**INPUT DATA**.
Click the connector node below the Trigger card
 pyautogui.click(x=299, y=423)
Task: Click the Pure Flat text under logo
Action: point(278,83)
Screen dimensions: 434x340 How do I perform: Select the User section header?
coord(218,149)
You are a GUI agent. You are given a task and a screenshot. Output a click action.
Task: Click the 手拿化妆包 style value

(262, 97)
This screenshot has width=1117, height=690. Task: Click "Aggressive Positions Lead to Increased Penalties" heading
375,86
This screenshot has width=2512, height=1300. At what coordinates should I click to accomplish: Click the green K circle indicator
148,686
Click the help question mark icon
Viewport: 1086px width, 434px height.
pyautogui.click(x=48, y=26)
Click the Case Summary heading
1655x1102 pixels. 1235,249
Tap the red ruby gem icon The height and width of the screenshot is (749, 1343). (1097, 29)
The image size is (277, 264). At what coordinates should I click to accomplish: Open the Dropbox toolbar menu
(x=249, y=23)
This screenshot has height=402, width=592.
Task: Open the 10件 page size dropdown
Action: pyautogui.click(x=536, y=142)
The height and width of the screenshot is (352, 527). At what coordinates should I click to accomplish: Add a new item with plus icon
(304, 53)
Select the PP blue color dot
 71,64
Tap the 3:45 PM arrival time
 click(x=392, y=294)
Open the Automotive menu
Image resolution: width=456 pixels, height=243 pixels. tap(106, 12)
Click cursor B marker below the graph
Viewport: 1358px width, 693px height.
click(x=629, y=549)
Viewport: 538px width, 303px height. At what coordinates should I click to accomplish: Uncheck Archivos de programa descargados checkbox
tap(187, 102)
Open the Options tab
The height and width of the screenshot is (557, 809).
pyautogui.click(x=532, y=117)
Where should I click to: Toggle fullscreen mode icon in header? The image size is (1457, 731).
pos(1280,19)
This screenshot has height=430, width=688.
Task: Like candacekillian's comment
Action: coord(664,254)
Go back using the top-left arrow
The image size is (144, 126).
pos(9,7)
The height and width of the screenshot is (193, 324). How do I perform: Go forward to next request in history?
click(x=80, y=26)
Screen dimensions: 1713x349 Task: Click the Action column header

**AIM OF THE TASK**. Reproduce every item above word for word, without changing a single character.

**EXERCISE ANSWER**.
Click the connector node below the Trigger card
 pyautogui.click(x=299, y=423)
Task: Click the Pure Flat text under logo
Action: point(278,83)
Screen dimensions: 434x340 How do I perform: Select the User section header?
coord(218,149)
You are a GUI agent. You are given a task and a screenshot. Output a click action.
Task: Click the 手拿化妆包 style value

(262, 97)
This screenshot has width=1117, height=690. Task: Click "Aggressive Positions Lead to Increased Penalties" heading
375,86
This screenshot has width=2512, height=1300. At what coordinates should I click to accomplish: Click the green K circle indicator
148,686
Click the help question mark icon
Viewport: 1086px width, 434px height.
pyautogui.click(x=48, y=26)
Click the Case Summary heading
1655x1102 pixels. 1235,249
Tap the red ruby gem icon The height and width of the screenshot is (749, 1343). (1097, 29)
The image size is (277, 264). At what coordinates should I click to accomplish: Open the Dropbox toolbar menu
(x=249, y=23)
This screenshot has height=402, width=592.
Task: Open the 10件 page size dropdown
Action: pyautogui.click(x=536, y=142)
The height and width of the screenshot is (352, 527). At what coordinates should I click to accomplish: Add a new item with plus icon
(304, 53)
Select the PP blue color dot
 71,64
Tap the 3:45 PM arrival time
 click(x=392, y=294)
Open the Automotive menu
Image resolution: width=456 pixels, height=243 pixels. tap(106, 12)
Click cursor B marker below the graph
Viewport: 1358px width, 693px height.
click(x=629, y=549)
Viewport: 538px width, 303px height. At what coordinates should I click to accomplish: Uncheck Archivos de programa descargados checkbox
tap(187, 102)
Open the Options tab
The height and width of the screenshot is (557, 809).
pyautogui.click(x=532, y=117)
Where should I click to: Toggle fullscreen mode icon in header? The image size is (1457, 731).
pos(1280,19)
This screenshot has height=430, width=688.
Task: Like candacekillian's comment
Action: coord(664,254)
Go back using the top-left arrow
The image size is (144, 126).
pos(9,7)
The height and width of the screenshot is (193, 324). How do I perform: Go forward to next request in history?
click(x=80, y=26)
Screen dimensions: 1713x349 Task: Click the Action column header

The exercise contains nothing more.